On verticals wise, HCL Technologies operates in various verticals viz. Life Science and Healthcare; Telecommunication, media, publishing & Entertainment; Public Services; Retail; Manufacturing and Financial Services. Meanwhile its Life Science and Healthcare vertical increased by 27.6 per cent, Telecommunication, media, publishing & Entertainment vertical rose by 22.4 per cent, public services also increased by 17.9 per cent in TTM FY16 on yearly basis.

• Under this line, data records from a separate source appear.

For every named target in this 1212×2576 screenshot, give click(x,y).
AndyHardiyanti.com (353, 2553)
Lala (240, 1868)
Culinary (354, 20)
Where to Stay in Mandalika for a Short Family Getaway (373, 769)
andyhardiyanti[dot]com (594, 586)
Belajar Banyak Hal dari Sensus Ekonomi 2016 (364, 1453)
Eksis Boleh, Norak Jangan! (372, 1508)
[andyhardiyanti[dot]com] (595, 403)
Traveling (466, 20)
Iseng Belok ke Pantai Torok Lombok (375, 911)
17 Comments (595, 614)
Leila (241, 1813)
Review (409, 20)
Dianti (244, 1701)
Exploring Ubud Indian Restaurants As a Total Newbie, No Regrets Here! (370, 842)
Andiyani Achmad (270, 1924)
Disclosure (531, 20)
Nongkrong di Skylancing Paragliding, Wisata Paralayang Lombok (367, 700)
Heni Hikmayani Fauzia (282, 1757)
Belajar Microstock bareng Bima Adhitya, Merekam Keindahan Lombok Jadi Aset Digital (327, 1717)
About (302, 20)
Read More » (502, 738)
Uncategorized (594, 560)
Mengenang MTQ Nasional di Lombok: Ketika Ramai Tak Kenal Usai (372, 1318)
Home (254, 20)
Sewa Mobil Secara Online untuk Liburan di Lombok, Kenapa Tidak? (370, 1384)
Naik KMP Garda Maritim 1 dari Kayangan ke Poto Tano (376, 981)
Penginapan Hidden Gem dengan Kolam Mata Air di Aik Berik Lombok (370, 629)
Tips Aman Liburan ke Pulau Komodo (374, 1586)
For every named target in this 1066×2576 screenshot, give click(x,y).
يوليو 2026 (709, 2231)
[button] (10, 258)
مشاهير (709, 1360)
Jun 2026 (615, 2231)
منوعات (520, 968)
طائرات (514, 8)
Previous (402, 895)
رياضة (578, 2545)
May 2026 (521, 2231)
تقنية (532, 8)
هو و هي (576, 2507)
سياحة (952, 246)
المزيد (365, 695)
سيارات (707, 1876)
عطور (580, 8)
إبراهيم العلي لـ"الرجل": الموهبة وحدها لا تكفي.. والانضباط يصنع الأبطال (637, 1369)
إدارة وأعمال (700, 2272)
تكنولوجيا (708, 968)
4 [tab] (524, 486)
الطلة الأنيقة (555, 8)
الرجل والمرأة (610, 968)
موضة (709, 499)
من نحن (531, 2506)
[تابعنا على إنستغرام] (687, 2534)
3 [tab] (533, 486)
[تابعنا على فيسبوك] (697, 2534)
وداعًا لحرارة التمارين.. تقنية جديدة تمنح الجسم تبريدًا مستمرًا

On valuation front, HCL Technologies is trading at TTM PE multiple of 14.06x times which is lower as compared to industry PE multiple of 18.06x times. The company’s PE multiple is at attractive valuation as compared to peers such as Infosys, Wipro, Tech Mahindra and Mphasis are trading at PE multiple of 20.16x, 15.23x ,17.19 and 14.74x respectively.

Financial Forecast

According to the HCL Technologies, margins remained in the range of 20 per cent to 22 per cent for FY16. The company is going to see Volvo integration happening in the first half the FY17. Later part of FY17, it will have Geometric sort of acquisition kicking in and there will be a sort of lot of factors which are going to come. The big consolidation is happening in the company and therefore it has decided not to provide financial guidance for FY17.

Conclusion

HCL Technologies being one of the major IT company currently in position of consolidating state. The company will try to build strong balance sheet through numerous clients’ acquisitions done. Therefore, there is traction in the financials of the company. HCL Technologies is currently at an attractive valuation, hence we recommend our readers to BUY the scrip.